You should use an Inspector wrapper class, with a collection of wrappers to
keep them alive. As Inspectors.NewInspector() fires you add the Inspector to
a new wrapper class.
Then each button gets a unique Tag to make sure a click in one Inspector
isn't handled in every Inspector.
You can download sample templates from my Web site in your language of
choice (C#, VB.NET and VB6) at
http://www.slovaktech.com/outlook_2007_templates.htm. The templates are for
Outlook 2007 but they show Inspector and Explorer wrappers and various other
things such as form regions, custom task panes, property pages and so on.
--
Ken Slovak
[MVP - Outlook]
http://www.slovaktech.com
Author: Professional Programming Outlook 2007.
Reminder Manager, Extended Reminders, Attachment Options.
http://www.slovaktech.com/products.htm
"-mhd" <(E-Mail Removed)> wrote in message
news:(E-Mail Removed)...
"Michael Bauer [MVP - Outlook]" <(E-Mail Removed)> wrote:
>I don't understand the question. If the button exists, it exists.
It exists on the first inspector but testing for existence when new
inspectors (contacts)
activate I get a false *exists* and never get a get a new button on
secondary inspectors.
If the all inspectors are closed then it works when I open a new one.
This was my original post:
I have a mature application where I use Inspector.Activate event as the
place where I add a Button to a Contact when a contact is opened.

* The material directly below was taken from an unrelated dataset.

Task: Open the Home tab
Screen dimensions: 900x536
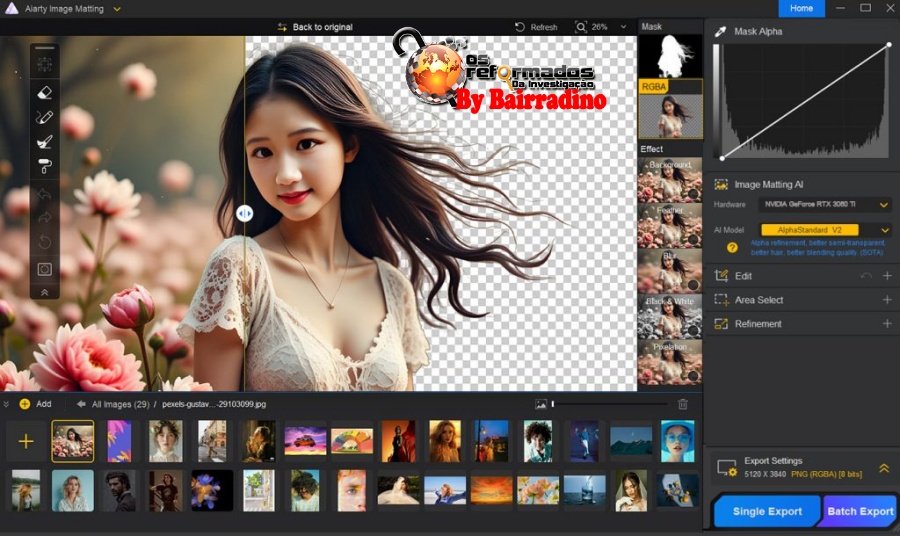Action: tap(801, 9)
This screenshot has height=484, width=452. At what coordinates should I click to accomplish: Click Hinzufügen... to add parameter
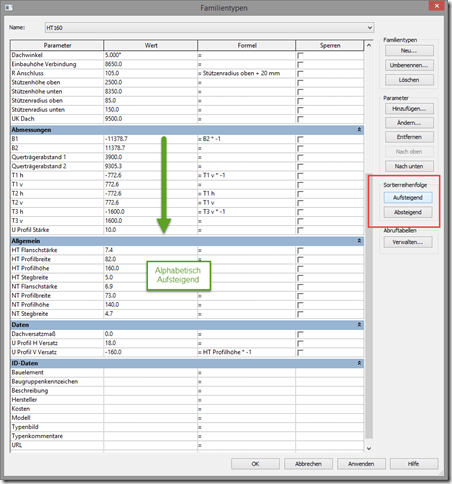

This is the code section I am concerned with...
Set objBar = objInsp.CommandBars.item("Standard")
If objButton Is Nothing Then
Set objButton = objBar.Controls.Add(msoControlButton, , , , True)
It works just fine on the first contact opened but when I open subsequent
contacts while
the first is still open then the "If objButton Is Nothing" test bypasses
adding a new
button.
Is there a better wrapper object or event that I should move my UI creation
code to, or is
there some way to track new inspectors?